__Action item__: Repeat all of the lines below word for word, leaving out the pictures.

'''

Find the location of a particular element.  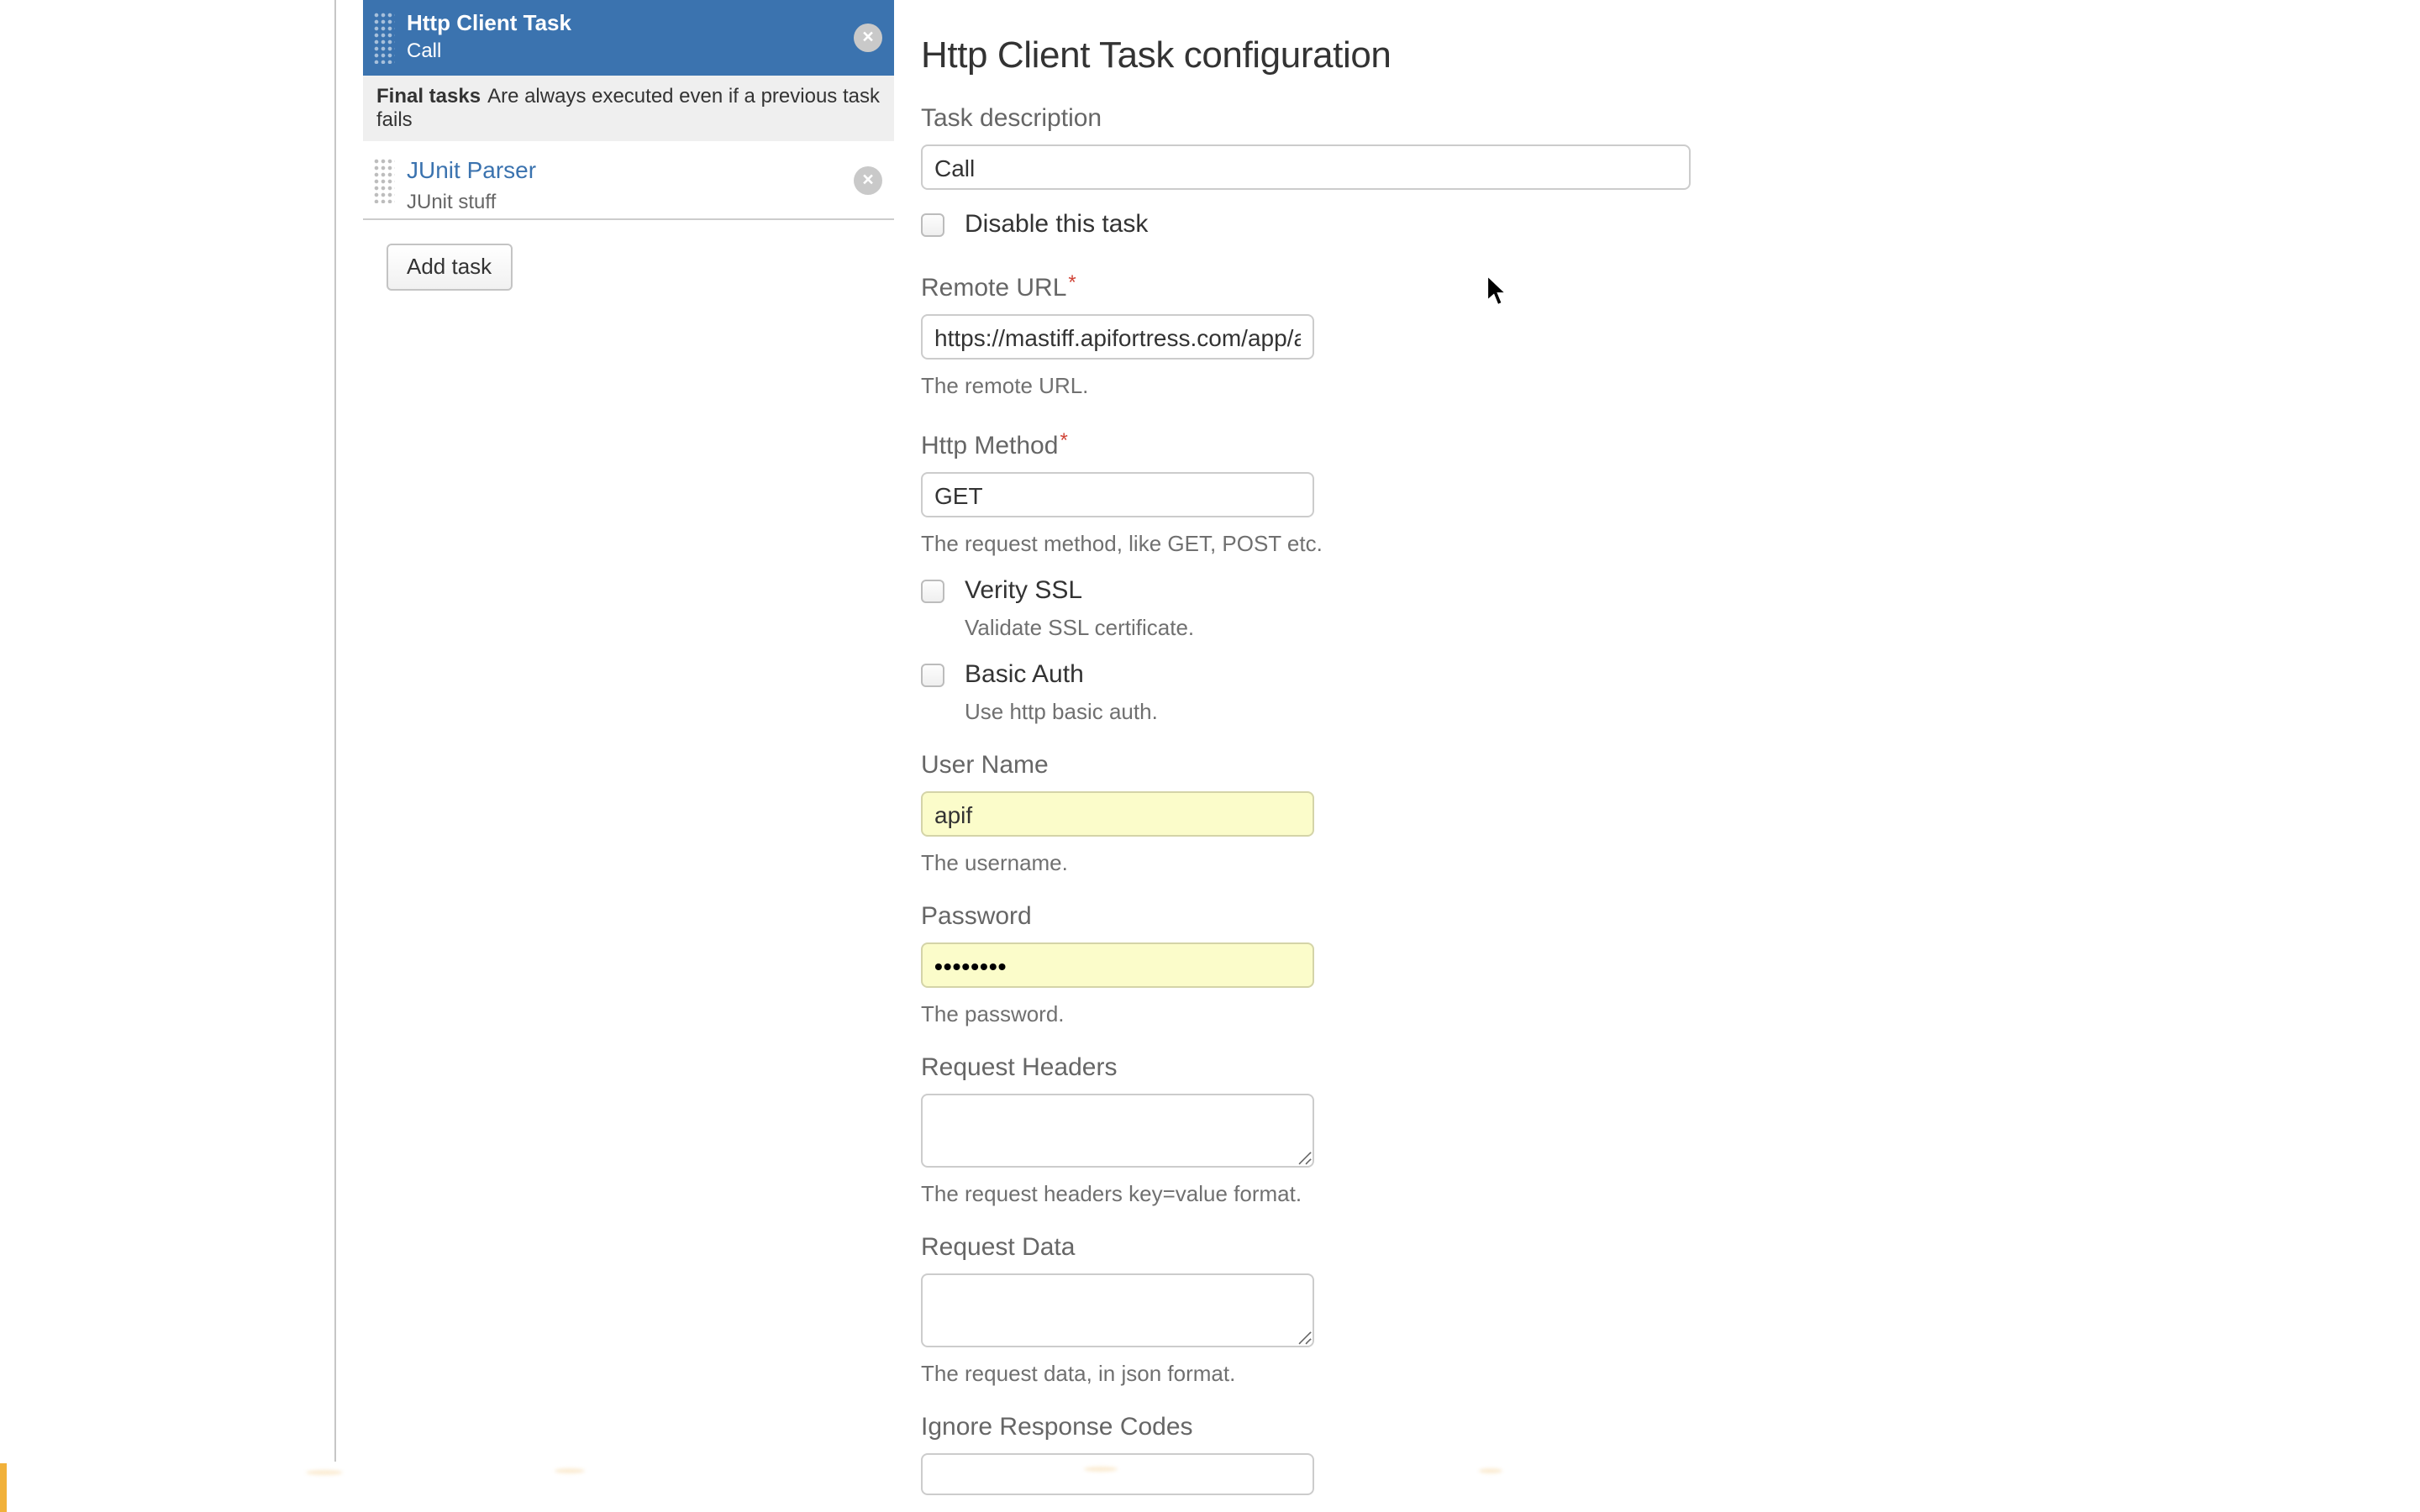

user-name-input is located at coordinates (1118, 814).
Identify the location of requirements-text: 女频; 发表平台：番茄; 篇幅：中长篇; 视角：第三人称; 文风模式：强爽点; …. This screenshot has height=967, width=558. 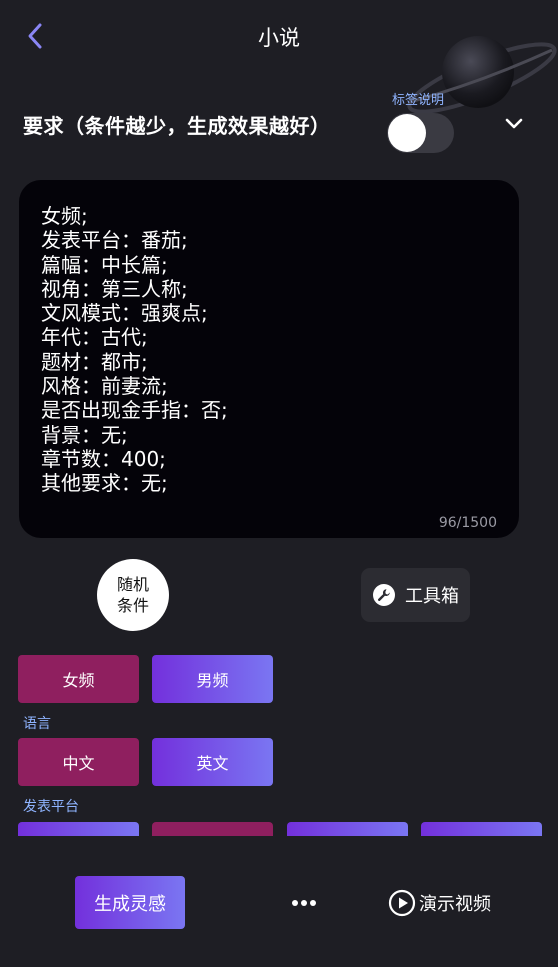
(134, 350).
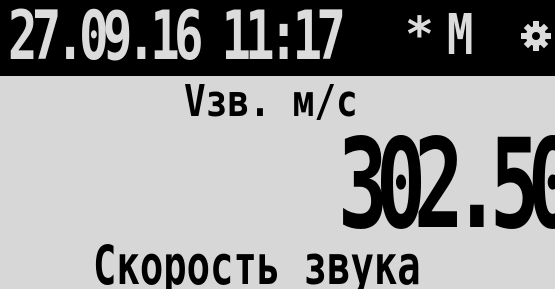  Describe the element at coordinates (460, 36) in the screenshot. I see `mode-indicator: M` at that location.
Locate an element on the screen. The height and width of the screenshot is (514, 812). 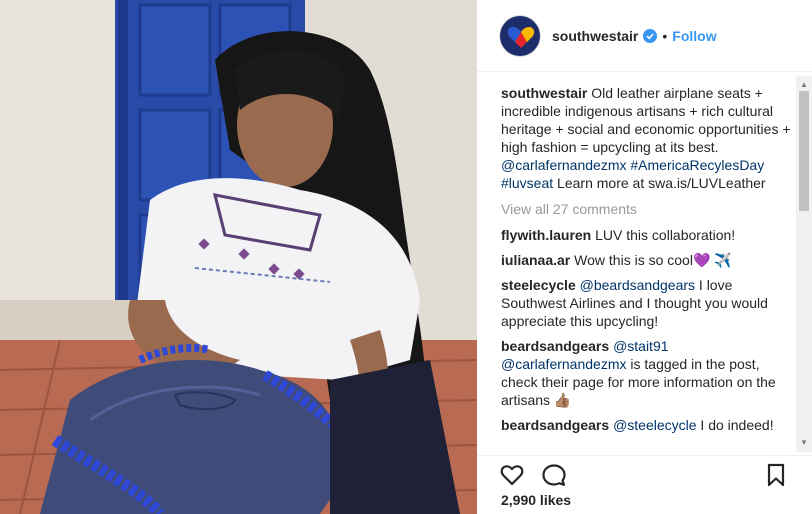
comments-scrollbar: ▲ ▼ is located at coordinates (804, 264).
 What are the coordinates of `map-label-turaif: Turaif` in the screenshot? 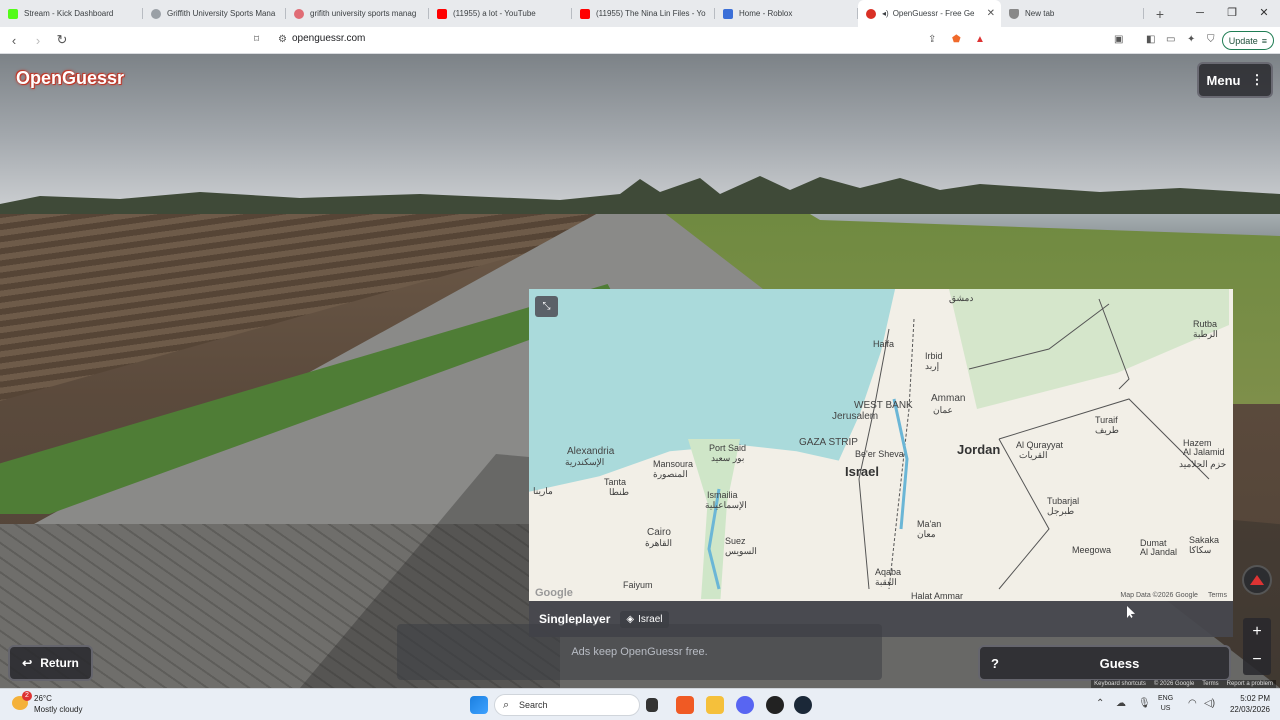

'''

__Solved problem__:
Find the location of a particular element.  

user-name-input is located at coordinates (1118, 814).
Identify the location of requirements-text: 女频; 发表平台：番茄; 篇幅：中长篇; 视角：第三人称; 文风模式：强爽点; …. This screenshot has height=967, width=558. 
(134, 350).
  Describe the element at coordinates (460, 36) in the screenshot. I see `mode-indicator: M` at that location.
Locate an element on the screen. The height and width of the screenshot is (514, 812). 
comments-scrollbar: ▲ ▼ is located at coordinates (804, 264).
 What are the coordinates of `map-label-turaif: Turaif` in the screenshot? 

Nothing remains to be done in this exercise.